俺も馬車を転げるように飛び出して、チェリナを馬車に引き戻そうとしたが、俺とチェリナの間に「ダンっ!」と矢が突き立った。
「うをぉ?!」
俺はバランスを崩してその場にひっくり返った。
「そこですね!」
チェリナは動物を思わせるしなやかな動きで身体に巻きつけている細めの紅いチェーンを両手で振り回すではないか。新体操のリボンと見間違う動きで岩陰に隠れていた野盗に打ち下ろす。大型犬が蹴っ飛ばされたような悲鳴を上げながら岩陰から雇うが転げ出てきた。
「ちょっ?!」
俺は思わず妙ちくりんな声を上げてしまった。
チェリナが手首を返すとチェーンが空中で波を描き、野盗の首に巻き付いた。真っ赤な大蛇を連想させる。
「ひゅっ!」
彼女が気合一閃。口から泡を吹いた男が彼女の前に引きずり出されたのだ。
一瞬で起こった事とは思えない。チェリナは巨大な胸を揺らして男の顔を踏み抜いた。
「下郎がっ!」
「ぐぎゃっ!
薄汚れた服装でクロスボウを構えていた男が地べたにハードなキスをさせられた。追い打ちを掛けるように、チェリナが激しくブーツの底で男の後頭部を抉り込んだ。

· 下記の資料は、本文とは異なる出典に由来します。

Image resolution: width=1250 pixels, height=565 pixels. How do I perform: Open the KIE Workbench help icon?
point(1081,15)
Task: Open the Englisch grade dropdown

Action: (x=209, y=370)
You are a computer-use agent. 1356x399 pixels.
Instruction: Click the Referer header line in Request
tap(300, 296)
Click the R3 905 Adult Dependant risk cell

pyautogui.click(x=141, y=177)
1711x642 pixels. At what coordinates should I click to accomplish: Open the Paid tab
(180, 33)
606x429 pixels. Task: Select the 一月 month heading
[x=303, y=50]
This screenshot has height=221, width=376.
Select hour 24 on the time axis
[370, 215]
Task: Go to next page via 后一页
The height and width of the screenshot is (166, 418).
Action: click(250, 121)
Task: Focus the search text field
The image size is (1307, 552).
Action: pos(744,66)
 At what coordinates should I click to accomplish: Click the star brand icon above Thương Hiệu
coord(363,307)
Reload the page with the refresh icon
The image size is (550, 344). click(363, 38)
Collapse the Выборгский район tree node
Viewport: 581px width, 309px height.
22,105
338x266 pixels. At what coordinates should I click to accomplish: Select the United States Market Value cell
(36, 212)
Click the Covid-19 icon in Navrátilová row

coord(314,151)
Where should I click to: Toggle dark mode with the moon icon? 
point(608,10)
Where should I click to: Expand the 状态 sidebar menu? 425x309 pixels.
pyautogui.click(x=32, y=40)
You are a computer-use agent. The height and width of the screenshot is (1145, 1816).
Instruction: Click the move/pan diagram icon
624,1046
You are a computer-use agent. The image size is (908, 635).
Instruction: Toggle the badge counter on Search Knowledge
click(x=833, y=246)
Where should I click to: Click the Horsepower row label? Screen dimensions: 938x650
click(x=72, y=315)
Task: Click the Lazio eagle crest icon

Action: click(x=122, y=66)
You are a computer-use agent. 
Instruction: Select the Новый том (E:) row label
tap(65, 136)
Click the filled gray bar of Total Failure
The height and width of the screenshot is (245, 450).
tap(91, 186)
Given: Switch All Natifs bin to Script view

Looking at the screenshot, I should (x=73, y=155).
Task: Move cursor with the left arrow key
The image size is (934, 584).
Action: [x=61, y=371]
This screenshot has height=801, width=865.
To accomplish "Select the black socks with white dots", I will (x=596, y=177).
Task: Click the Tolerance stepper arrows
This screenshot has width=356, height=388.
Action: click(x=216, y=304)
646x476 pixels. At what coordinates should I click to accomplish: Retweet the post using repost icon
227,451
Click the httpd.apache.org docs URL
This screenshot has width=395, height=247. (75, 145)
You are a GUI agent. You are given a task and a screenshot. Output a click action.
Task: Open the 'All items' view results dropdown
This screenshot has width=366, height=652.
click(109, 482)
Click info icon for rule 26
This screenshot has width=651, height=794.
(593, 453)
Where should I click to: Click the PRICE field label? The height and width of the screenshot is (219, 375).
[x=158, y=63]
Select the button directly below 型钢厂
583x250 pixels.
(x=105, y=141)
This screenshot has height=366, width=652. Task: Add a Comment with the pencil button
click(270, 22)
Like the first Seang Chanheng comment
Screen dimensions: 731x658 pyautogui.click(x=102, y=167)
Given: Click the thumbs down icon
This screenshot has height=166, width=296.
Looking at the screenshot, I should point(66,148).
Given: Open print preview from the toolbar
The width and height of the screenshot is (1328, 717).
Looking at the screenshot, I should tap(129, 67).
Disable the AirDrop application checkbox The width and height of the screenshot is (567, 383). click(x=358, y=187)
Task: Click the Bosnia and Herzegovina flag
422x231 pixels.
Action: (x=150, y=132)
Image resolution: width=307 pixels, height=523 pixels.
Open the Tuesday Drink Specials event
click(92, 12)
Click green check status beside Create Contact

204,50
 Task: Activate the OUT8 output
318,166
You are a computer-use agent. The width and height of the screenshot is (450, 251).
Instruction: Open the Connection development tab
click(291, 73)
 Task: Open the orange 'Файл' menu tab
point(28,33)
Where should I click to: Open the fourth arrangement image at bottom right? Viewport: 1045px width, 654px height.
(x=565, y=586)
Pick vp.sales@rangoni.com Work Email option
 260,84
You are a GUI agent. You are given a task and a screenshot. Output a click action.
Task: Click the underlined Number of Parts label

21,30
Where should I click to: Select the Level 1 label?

あまりの出来事に脳が真っ白になるが、俺は慌ててチェリナに駆け寄った。
「大丈夫か?!」
「この程度どうということはありませんわ」
俺は安堵のため息を吐きつつ、彼女の足の下で泡を吹いて気絶している男を見下ろした。
「なんなんだこいつらは……」
「おそらくですが、この土地に来たばかりのゴロツキでしょう。そういう輩が雇われてわたくし共を襲う事は良くあることですわ」
「良くあるって……」
ふと……。
本当に偶然、わずかに視線をずらした時だった。チェリナの背後の地面が一瞬夕暮れを鋭く反射した気がしたのだ。
後は意識しての行動では無かった。
「チェリナっ!」
「えっ?」
どうしてそんな行動を躊躇無く取れたのかは自分でも良くわからない。
俺は気がついたら彼女に飛びかかるように押し倒していた。
「お嬢様!」
馬車を降りてこちらに近づいていたメルヴィンが叫ぶ。
そして2つの声が重なる。
「アキラ様?!」
「ちくしょうがっ!」
一人は目の前のチェリナの悲鳴である。地面に押し倒して顔が目の前だ。その彼女の頬に真っ赤な血液がポタポタと滴る。
頬が熱い。
指でなぞると痛みが走り、指には血がべっとりと付着した。
もう一つの声は、俺たちからわずかに離れた地面からだった。乾いた土の色に染めた布で隠れていた男が弾けるように立ち上がり、クロスボウと投網のようなものを投げ捨てて腰の剣を抜いていた。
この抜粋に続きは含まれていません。